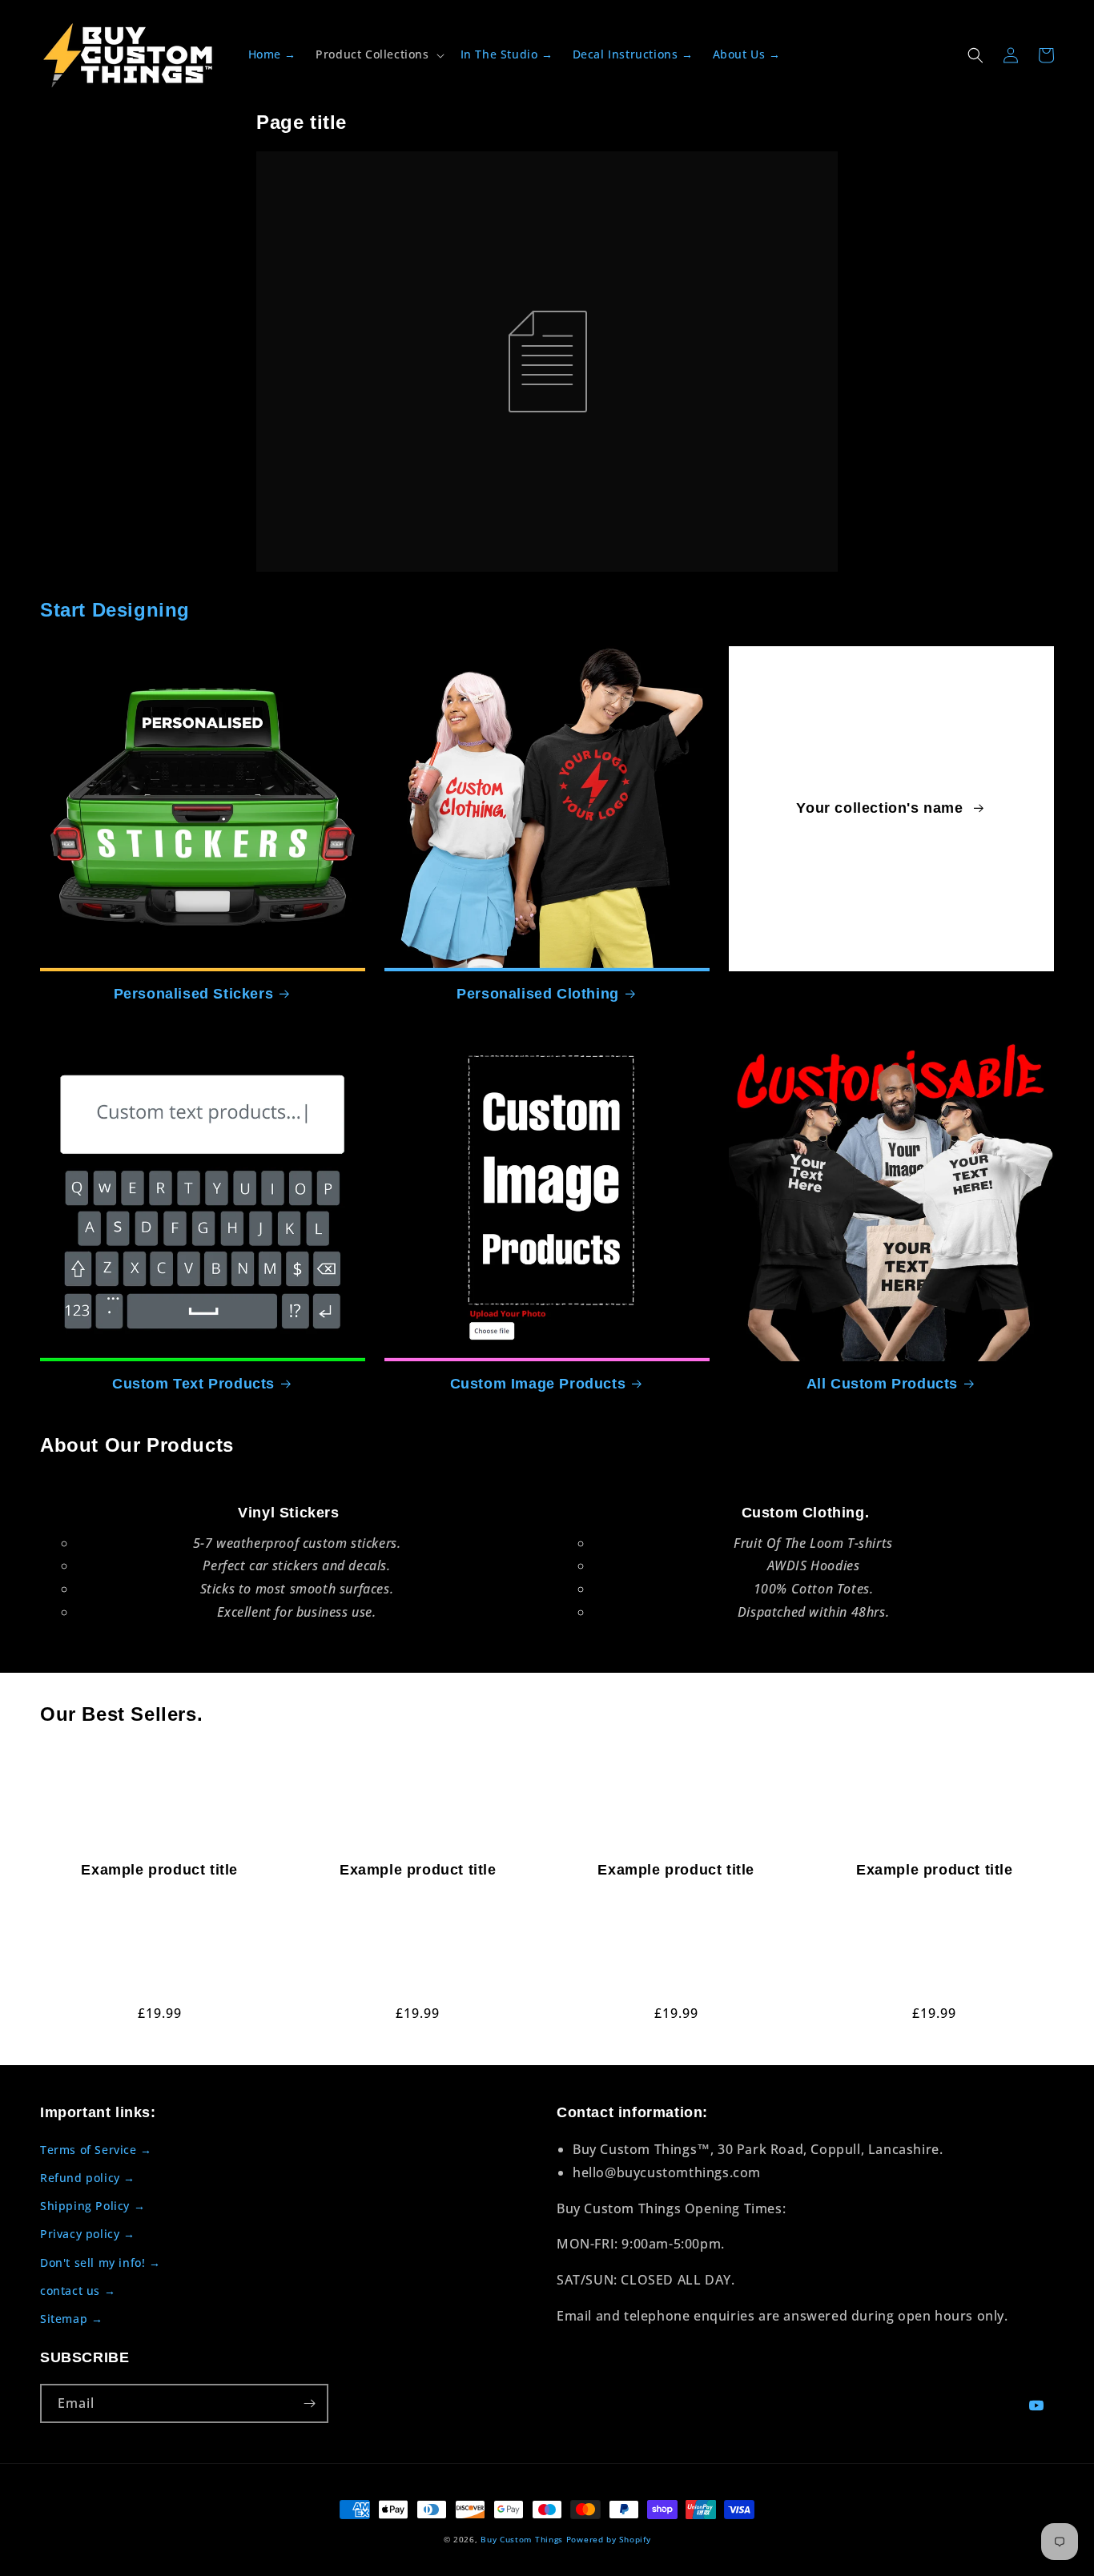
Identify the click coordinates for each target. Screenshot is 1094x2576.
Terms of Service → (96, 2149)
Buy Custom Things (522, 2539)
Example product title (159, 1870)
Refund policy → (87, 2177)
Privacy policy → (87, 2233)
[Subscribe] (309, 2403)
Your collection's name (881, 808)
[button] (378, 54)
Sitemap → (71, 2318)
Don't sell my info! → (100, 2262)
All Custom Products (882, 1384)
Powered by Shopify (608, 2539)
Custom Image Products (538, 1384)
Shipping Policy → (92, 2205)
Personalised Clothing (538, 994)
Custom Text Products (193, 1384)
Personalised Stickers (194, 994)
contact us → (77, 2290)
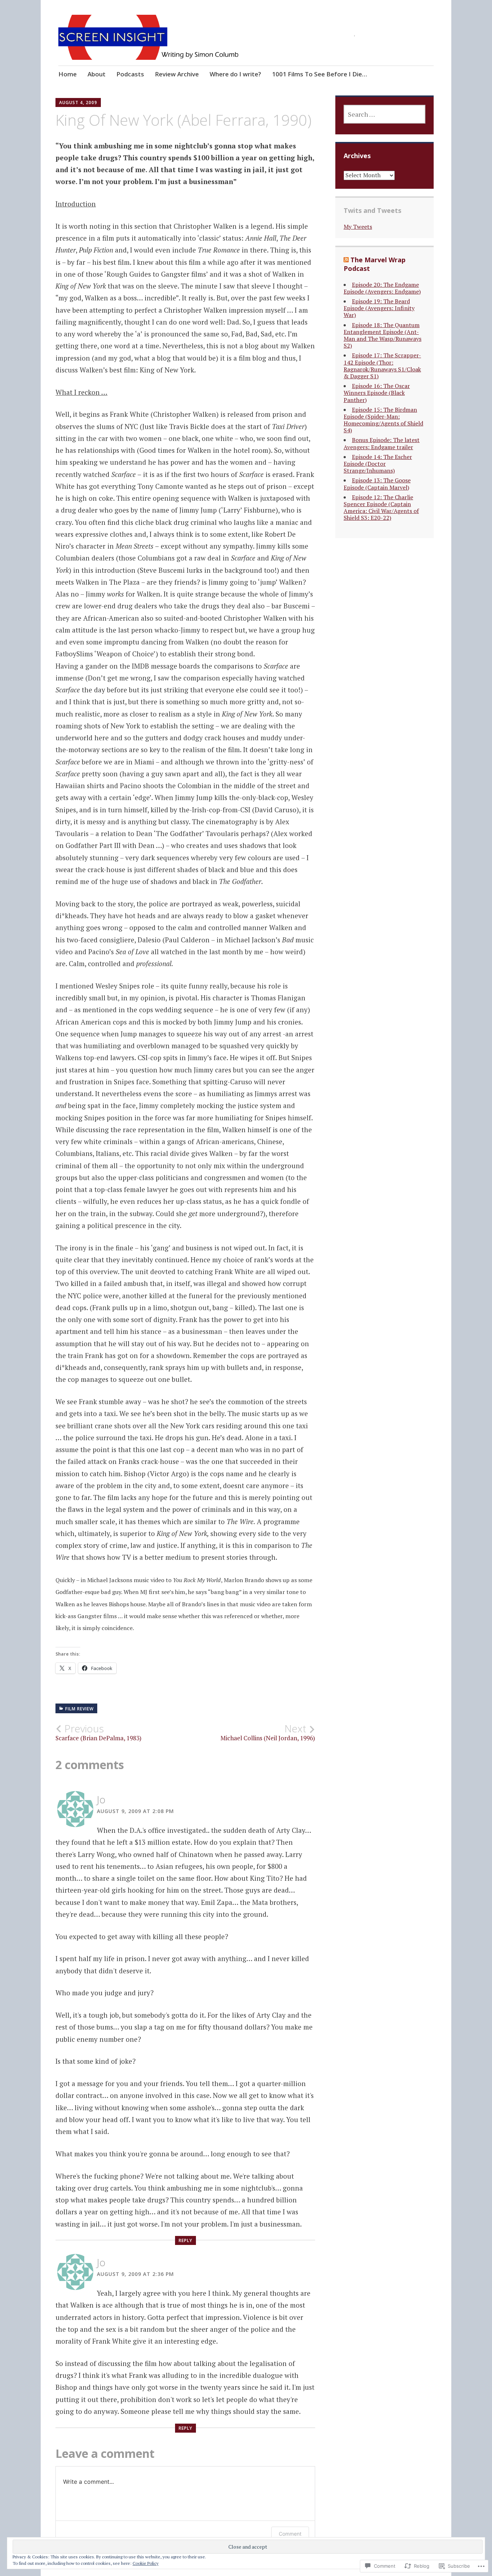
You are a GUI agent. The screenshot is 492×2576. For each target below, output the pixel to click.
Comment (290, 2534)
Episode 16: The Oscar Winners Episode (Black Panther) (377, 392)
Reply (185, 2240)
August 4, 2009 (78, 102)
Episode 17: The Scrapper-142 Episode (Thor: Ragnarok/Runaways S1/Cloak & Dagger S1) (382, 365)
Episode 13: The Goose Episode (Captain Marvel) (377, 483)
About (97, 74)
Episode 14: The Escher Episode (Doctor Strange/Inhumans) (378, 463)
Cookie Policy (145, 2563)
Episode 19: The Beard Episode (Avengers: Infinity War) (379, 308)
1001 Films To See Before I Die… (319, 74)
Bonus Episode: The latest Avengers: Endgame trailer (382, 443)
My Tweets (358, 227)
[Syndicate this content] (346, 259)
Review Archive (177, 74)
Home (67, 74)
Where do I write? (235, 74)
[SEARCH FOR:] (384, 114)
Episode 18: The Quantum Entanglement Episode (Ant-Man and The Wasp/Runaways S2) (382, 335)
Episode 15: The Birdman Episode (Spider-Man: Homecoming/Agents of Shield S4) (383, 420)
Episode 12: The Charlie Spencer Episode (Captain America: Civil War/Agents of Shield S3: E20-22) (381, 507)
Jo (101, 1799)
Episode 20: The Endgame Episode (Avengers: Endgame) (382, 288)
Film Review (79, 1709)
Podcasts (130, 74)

* WHAT THE TASK REQUIRES
Each line holding the word "Agents" must be copied from the data.

* FINISHED TASK
Episode 15: The Birdman Episode (Spider-Man: Homecoming/Agents of Shield S4) (383, 420)
Episode 12: The Charlie Spencer Episode (Captain America: Civil War/Agents of Shield S3: E20-22) (381, 507)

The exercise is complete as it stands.